Do you monitor for IT change?
Ensuring the continuous availability of critical systems is the Holy Grail for IT organizations. To move towards that goal, IT organizations have invested heavily over the past decades to build sophisticated systems that help them prevent, monitor, detect, and remediate failures in the least amount of time - maximizing uptime and minimizing downtime.
Historically, bottlenecks in infrastructure tended to be around hardware failures, capacity constraints and network bandwidth availability. To solve these problems, organizations invested in solutions to monitor these aspects of their daily operations. Today it is routine for organizations to monitor hardware, utilization (CPU, Memory, Network) and network traffic for anomalies or failures, and when we ask organizations whether they monitor these parts of their organization, we invariably have heads nodding in assent.
The organization’s capabilities in these areas have become more sophisticated, and as a result, the bottlenecks have shifted. There is the occasional hardware failure or capacity overload, but these are rare and easily resolved without a great deal of cost in most cases. Today, the bottleneck is different. The cause of most downtime has shifted to change. Industry research shows that up to 80% of system unavailability is caused by incorrectly applied changes. The natural question that follows is: Do you monitor and control change?
We tend to see far fewer people nodding their heads in agreement this time. It’s not surprising because downtime caused by change is a more difficult beast to manage. To begin with, change happens almost continuously and with much greater frequency than a hardware upgrade, for example. Second, change tends to be complex and interdependent, with multiple parties involved. In most organizations, the impact, dependencies and ramifications of change are not known fully until it is actually deployed in production. Finally, the ways in which change occurs in the organization has its roots deep in the organization’s culture and behavior.
Since most unavailability is caused by change, getting control of change in your environment would be the logical next step in the evolution of systems management for maintaining high availability. Given the difficulties outlined above, how might this be done? We will look at availability in two closely related, but separate categories. First, what can be done to increase uptime? And second, what can be done to recover quickly from downtime? In ITIL (Information Technology Infrastructure Library) terms, increasing uptime is about protecting the service while making changes as part of Change Management. Decreasing downtime is about quick resolution of incidents and is part of Incident Management. Figure 1 shows these two components of increased availability.

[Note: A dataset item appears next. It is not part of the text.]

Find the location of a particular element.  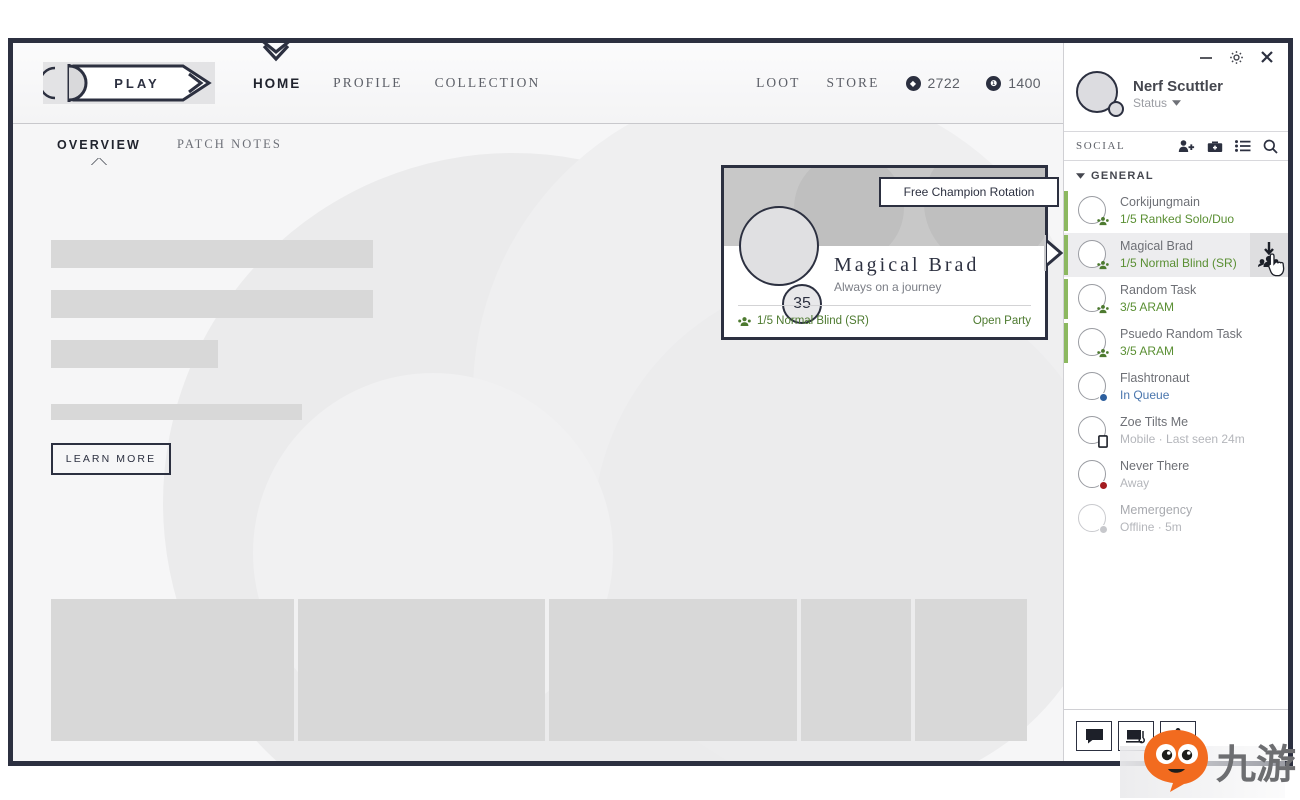

tab-overview: OVERVIEW is located at coordinates (99, 145).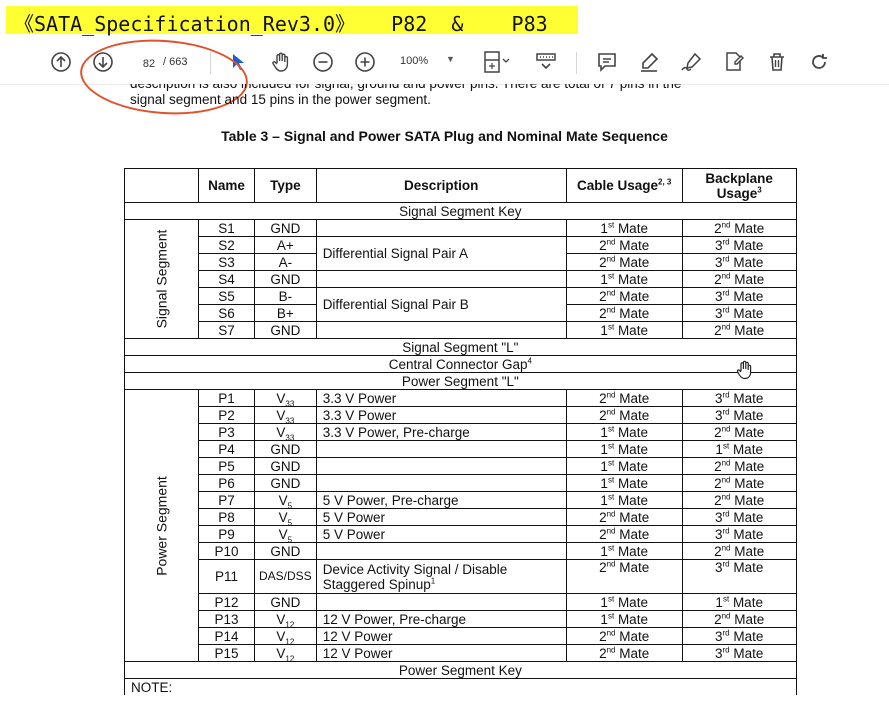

Organizations generally increase service uptime through improved change process. The most common means by which organizations improve their change process is by implementing a change management system. As the graphic below indicates, the key actions required for better change process are:
Defining Change Policies.
Define the rules and circumstances in which changes can be implemented. These rules can be encoded using a change management system (e.g. “high priority changes require two approvals”), but validating that the rules were followed is still an exercise in faith and hope in most cases.
Measure Actions and Events
One of the key tenets of ITIL is measurement. How can change activity be measured and reconciled against the documented change process? Do you know how many changes were made in the organization? Which of those changes were made within prescribed change windows? Change management systems help somewhat by allowing the automated tracking of change requests. However, reconciling these requests against change activity is still a manual process.
Enforce Change Processes
Once change policies are defined and socialized within the organization, there must be a way to enforce them. Today’s best practices rely on edicts to adhere to change process passed on from those higher in the organization. To verify people follow the process, elaborate reporting and documentation requirements have been put in place to minimize the risk of out-of-process changes. In other words, enforcing change process is largely manual.
As Figure 2 shows, organizations trying to execute the actions required to achieve increased uptime are stymied by the manual effort involved, including socializing policies, relying on threats for enforcement, and manually reconciling change activity against process.